Just don’t mix two areas both called “semantics”!
Semantic analysis as a part of a particular family of NLP technologies – is in danger.
Semantic technologies in data modelling (what we’re involved in) will get a boost from cheaper and bigger formal models of natural language texts. It is not important for us whether such models are derived via parsing and ontology mapping, via statistical methods, or via totally obscure genetic algorithms – if they are good quality.

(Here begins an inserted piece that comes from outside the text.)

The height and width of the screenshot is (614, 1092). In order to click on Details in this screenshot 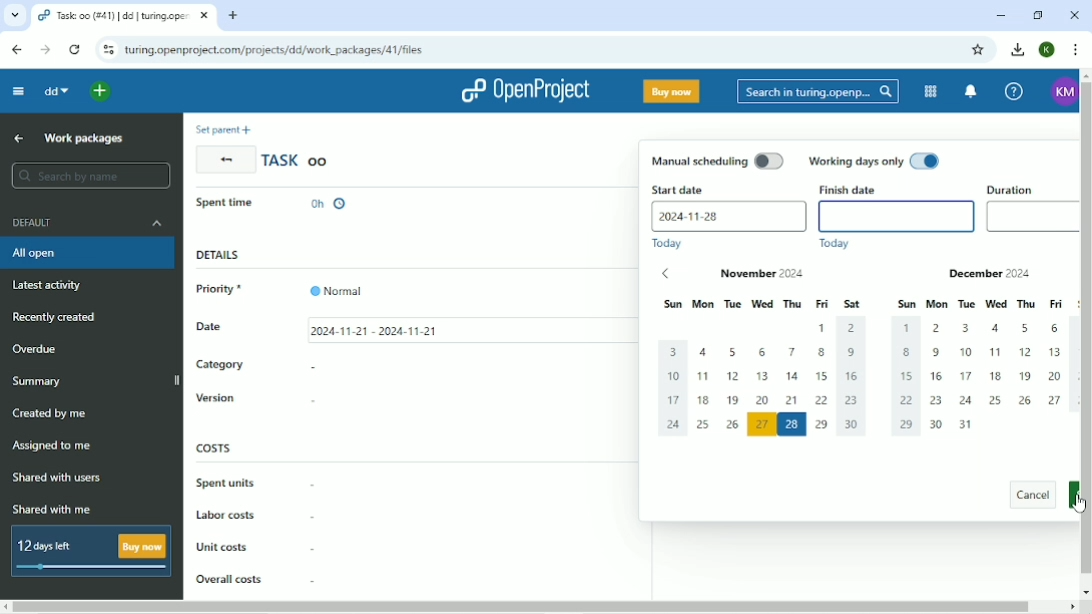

But as you say the question concerns quality. The statistical semantic quality for finding knowledge is “good enough” in general consumer business – but as the article says, you still need intelligence to spot the howlers – for those you do need actual semantics – intended semantics not just historically inferred semantics. Such howlers may be hilarious or disastrous depending on your context.
We want to avoid another Macondo / Deepwater Horizon, not analyse its post-mortem.
Reality will be hybrid – formal pre-definable semantics where you need them, whatever works where you don’t.
It is indeed interesting to see people trying to find the balance. Theoretically machine learning should be a combination of all other approaches. IBM Watson is a good example.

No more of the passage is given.